FinTech total transaction value and count

Source: Pitchbook, Dealroom, Preqin

3) Independent asset managers (IAMs) displaying an appetite to buy to grow out of increased regulatory burdens:

The very fragmented Swiss IAM market includes 1,800 unlicensed and 350 licensed IAMs. The unlicensed IAMs are running out of time to submit their required application for licencing by end of 2022. I considered being per-se a driver of increased deal flow in my last blog post. Thus, my colleague Christian has put a study together that included a survey of the industry. The results confirmed our assumptions: 69% stated that increased compliance costs as well as audit and regulatory reporting requirements (59%) are their key burden in the mid to long term profitability. However, what surprised us is that despite this, only 14% of the surveyed IAMs are considering selling the company while 56% would like to see themselves on the buy side. Whether this reflects the future reality I doubt, but it clearly indicates that the urge to stay independent and keep the current corporate culture is a major factor when assessing strategic options – plenty of room for creative deal makers to find angles for attractive offers.

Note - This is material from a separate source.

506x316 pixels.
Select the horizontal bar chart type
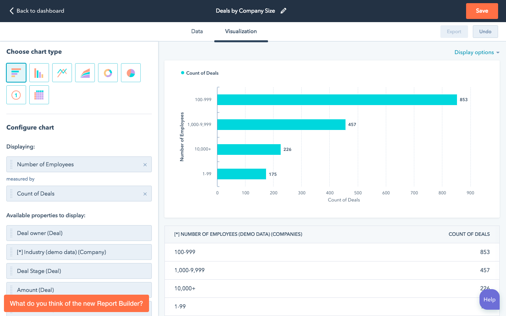click(x=16, y=73)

Graph 2: what is the likelihood of selling your company?

Source: PwC Survey

4) Retail:

The Swiss retail banks are successful and owing to the market constellation are not the number one driver of deal flow. However, over the past two years, but also most recently, we have seen substantial deal activity in the consumer finance, cards and buy-now-pay-later industry and its underlying marketplaces (e.g. Credaris). These deals were fuelled by the need to consolidate market share. We expect this trend to continue, as the industry is still growing and there’s a lot of room for digital disruption. I am therefore assuming that this is a space to watch, as established Swiss players, international strategics as well as PEs are all keen to find angles for deals.

5) Insurance:

Insurance deals in Switzerland are rather a rare thing and as such, insurance deals with Swiss involvement are mainly driven by some of the large players involved in cross-border deals ‒ something we will continue to see in the future. This includes the sale of run-off books in both the life and non-life sector. 

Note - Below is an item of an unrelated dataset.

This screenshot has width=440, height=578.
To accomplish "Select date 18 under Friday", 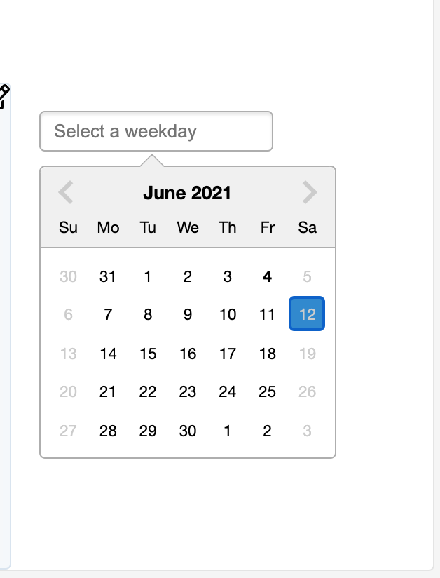I will (267, 354).

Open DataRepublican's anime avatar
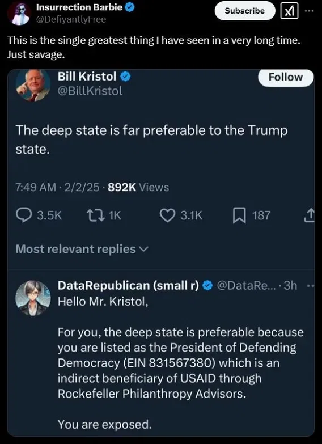pos(33,298)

Over the past 12 months we have been looking into deal opportunities in the InsurTech space. Our analysis focused on how Swiss (re)insurers are approaching InsurTech opportunities. The institutions surveyed agreed that InsurTech is particularly interesting as a way of enhancing their value chain, and this is visible in the high share of transactions with targets that play in the services and distribution segment of the value chain, thus helping insurers become more customer centric and friendly by being more data driven and efficient.

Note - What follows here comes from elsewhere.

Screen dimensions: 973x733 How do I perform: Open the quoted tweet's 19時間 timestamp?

Overall, there are plenty of factors indicating that deal flow will continue to thrive. Independent of the economic environment, M&A will continue to be at the core of many financial services players’ growth and transformation strategy.

Looking ahead to the rest of 2022: dealmakers set to remain active

Financial services M&A activity should continue in the remaining months of the year, with asset and wealth managers seeking to expand into new asset classes, banks forced to modernise digitally and optimise their capital base, and insurance companies seeking avenues to divest non-core assets and refocus on their core business.

Despite the fact that tech remains in great demand, macroeconomic headwinds should lead to a reduction in deal multiples and distressed sales will be on the agenda as well. As more value opportunities emerge as a result, overall financial services M&A activity is likely to remain high in the mid term.